Gross talks about how major investments in infrastructure over the past 150 years has sometimes led to short term death but long term growth. The over-building of such things as telegraph lines, rail lines, and fiber-optic cable created the possibility that some players would not survive the shakeout. But those that did or those that built on this inexpensive infrastructure were able to create new businesses in a cost-effective manner. So just as we benefit from the fossils left behind of dinosaurs long gone, so do businesses build and succeed on the skeletons of over-built infrastructures. Nothing ever disappears completely.

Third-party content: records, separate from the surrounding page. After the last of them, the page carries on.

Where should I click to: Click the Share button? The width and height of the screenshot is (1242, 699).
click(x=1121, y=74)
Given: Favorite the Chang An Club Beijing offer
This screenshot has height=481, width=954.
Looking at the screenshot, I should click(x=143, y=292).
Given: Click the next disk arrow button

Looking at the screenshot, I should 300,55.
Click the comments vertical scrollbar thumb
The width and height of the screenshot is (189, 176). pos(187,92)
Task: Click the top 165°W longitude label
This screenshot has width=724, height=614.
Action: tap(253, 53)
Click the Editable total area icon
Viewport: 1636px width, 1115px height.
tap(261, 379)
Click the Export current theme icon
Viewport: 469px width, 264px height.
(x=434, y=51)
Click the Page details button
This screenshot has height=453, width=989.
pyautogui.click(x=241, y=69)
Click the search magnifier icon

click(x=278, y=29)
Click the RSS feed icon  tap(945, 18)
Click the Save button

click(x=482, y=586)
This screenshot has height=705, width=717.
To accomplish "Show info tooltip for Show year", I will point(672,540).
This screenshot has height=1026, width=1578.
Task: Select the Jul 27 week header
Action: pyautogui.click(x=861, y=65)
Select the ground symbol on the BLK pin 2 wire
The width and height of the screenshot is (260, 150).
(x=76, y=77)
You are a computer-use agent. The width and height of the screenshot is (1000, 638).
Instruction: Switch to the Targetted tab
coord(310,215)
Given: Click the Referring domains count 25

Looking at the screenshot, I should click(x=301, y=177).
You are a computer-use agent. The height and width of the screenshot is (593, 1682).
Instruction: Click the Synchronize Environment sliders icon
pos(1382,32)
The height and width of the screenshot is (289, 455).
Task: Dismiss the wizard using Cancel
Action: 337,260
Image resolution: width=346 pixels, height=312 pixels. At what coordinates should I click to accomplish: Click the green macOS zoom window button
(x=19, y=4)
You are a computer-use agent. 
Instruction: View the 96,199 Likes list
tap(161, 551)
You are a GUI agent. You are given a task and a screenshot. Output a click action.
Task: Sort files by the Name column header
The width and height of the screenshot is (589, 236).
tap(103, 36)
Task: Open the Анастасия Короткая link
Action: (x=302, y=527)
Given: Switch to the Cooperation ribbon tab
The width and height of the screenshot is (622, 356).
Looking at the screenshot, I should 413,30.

Sometimes what needs to die in order for a re-birth is the death of a myth or self-perception. Some companies have such a storied history that when the present starts to pummel them, they cling to the past and its finely tuned myths. The company may not need to die but how its stakeholders view its past, present, and future may need to die off. We can only begin to let go of the past if we believe that something good and new will rise from the ashes. Something always comes after.

Laptop Dip

Tuesday, June 5, 2007

Last week I attended an event featuring Seth Godin, the marketing guru and author of such books as Purple Cow, Permission Marketing, and Small is the New Big. (Apparently he is B-I-G on the West Coast.) He was in Ann Arbor as part of the book tour for his latest, The Dip: A Little Book that Teaches You When to Quit (and When to Stick). His argument is that successful people (and organizations) quit all the time. They succeed because they know when to either quit or push through what Godin refers to as “the Dip” – the point in the process where things get really tough and you start to question why you’re even in this. They also excel in recognizing and abandoning efforts that are headed for a dead-end -- “the Cul-de-Sac” in Godin-speak.

Which brings me to the news from late May that Dell will start selling two desktop PCs in Wal-Mart and Sam’s Club starting this Sunday. So Dell is going retail, into the heart of Hewlett-Packard territory. The two have battled it out for some time as to who will be the world’s largest PC company. As I understand the story, a few years back, Dell’s direct sales model (you order and customize your PC online and it is shipped to you directly) was kicking H-P’s retail model, primarily on price. H-P decides to play the Dell game and tries to compete on price, laying off employees to get the low cost structure that Dell can achieve through low inventories, since they make PCs only on demand. H-P starts to lose big. Out goes CEO Carly Fiorina and in comes new CEO, Mark Hurd. About this time the laptop revolution starts to kick in and more buyers gravitate to retail locations where they can check out the look and feel of the laptop. At the same time H-P gets its internal operations in order and yesterday the Wall Street Journal publishes an article entitled “How H-P Reclaimed Its PC Lead Over Dell.”

So here’s where “the Dip” comes into play with Dell. Mr. Godin points out that “the stupid thing to do is to start, give it your best shot, waste a lot of time and money, and quit right in the middle of the Dip.” Even though Dell says this is the first step in a broad, global retail push, it seems like a weak first step. Let’s face it, Wal-Mart and Dell? If you’re going retail, you got to go with Target. And it’s only two models of desktops. (I thought the laptop market is where the action is nowadays?) From an organizational culture standpoint, Dell needs to live-and-breath retail, something that doesn’t happen overnight. In the process, Dell will need to relax the “direct sales dogma” that has brought them much success. In an email to employees a few months ago, Michael Dell stated that “the Direct Model has been a revolution, but it is not a religion.” I suspect many within Dell found the statement to be heretical – the Direct Model has been their Holy Grail of competitive advantage for some time. Some say “you can’t serve two masters” and Godin the Oracle says “you really can’t try to do everything, especially if you intend to be the best in the world.” Seth, do you want to be the one to tell Michael Dell you can have a Dip on the way to a Cul-de-Sac?